RK: Hi, I’m Robert Krulwich
MW: I’m Molly Webster
RK: This is Radiolab, and today.
MW: We’ve got breaking news Robert Krulwich
RK: Break--this is something we’ve never done before
MW: Never done before
RK: Does anybody know about this yet?
MW: Well it is a new bit of research that’s being published today. We’ve known about it for the last few months, but we haven’t been able to talk about it until now
RK: What’s this thing about?
MW: Oh it’s--this is a discovery about Alzheimer's disease.
RK: Uh hu
MW: Which is at this point I think something that affects basically every family.

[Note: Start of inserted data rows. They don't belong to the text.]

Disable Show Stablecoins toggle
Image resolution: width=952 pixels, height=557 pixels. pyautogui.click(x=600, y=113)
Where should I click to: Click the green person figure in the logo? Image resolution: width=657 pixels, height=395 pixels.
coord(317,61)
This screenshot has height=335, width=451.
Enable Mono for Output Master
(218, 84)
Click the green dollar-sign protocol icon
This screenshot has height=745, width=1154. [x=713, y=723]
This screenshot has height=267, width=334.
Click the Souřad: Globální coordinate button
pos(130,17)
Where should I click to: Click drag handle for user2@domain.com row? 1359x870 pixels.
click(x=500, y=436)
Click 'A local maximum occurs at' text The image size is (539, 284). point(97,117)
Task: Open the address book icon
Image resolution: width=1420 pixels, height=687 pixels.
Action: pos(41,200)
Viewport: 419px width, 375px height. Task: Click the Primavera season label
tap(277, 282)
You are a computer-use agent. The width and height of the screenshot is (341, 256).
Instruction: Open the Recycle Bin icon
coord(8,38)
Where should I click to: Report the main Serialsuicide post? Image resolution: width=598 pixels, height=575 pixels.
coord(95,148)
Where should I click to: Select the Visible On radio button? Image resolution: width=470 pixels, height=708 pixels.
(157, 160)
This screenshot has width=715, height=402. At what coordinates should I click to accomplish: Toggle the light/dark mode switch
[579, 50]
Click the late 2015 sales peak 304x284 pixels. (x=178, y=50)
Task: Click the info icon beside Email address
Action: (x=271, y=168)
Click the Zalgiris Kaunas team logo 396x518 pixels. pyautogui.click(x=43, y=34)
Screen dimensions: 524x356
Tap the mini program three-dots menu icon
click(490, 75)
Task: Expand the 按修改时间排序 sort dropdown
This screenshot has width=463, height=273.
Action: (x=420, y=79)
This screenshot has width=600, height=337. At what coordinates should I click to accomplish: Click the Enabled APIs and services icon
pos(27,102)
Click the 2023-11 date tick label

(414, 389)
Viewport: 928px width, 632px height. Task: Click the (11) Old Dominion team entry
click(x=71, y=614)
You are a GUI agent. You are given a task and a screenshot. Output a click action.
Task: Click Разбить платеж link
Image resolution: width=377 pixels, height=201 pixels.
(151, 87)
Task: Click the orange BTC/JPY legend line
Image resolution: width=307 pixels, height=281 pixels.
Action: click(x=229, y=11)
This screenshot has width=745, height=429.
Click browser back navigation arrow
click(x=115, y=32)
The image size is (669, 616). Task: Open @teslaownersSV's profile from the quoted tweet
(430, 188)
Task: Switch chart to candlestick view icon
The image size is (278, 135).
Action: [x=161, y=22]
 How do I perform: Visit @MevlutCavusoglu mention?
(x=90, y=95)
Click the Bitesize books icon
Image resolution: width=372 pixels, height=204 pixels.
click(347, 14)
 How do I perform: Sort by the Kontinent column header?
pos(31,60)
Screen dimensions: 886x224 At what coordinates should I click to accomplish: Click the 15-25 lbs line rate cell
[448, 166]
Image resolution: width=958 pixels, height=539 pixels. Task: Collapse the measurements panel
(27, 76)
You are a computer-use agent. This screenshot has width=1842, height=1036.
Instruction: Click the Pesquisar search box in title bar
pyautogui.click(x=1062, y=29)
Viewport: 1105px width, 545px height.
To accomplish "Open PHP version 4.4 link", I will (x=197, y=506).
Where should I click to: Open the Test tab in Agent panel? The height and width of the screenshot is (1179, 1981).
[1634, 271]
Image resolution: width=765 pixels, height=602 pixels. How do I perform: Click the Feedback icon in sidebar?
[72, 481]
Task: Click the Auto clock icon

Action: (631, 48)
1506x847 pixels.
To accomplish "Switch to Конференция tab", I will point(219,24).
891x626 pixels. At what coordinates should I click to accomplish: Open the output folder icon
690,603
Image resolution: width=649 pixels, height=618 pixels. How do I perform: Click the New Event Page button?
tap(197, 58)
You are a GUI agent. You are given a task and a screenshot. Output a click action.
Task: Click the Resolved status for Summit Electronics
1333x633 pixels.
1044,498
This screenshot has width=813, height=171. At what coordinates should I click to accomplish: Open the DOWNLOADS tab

RK: Affected my family, yeah
MW: And this is a discovery that is not a cure but it’s basically about looking at the brain, whi9ch is one of the most complicated things in the universe, I think. And poking at it in this super simple way and getting this bizarre result.
RK: How bizarre?
MW: It’s pretty, pretty bizarre
MW: Hello hello?
LT: Hi Molly.
LT: Hi how are you?
Alright. So last May I was talking to some folks over at the Brain Institute with MIT and while I was on the phone with them they started telling me about some research that hadn’t been published yet, so it was all very hush hush. It was pretty cool though. We ended up deciding to sign a non disclosure agreement, and it was based on the work of this woman, Li-Huei Tsai
LT: Li-Huei Tsai
MW: Tsai, OK
LT: I’m a professor and the director of the Picower Institute for learning and memory at
MW: Holy crap you’re the director. How do you have time to do all of that?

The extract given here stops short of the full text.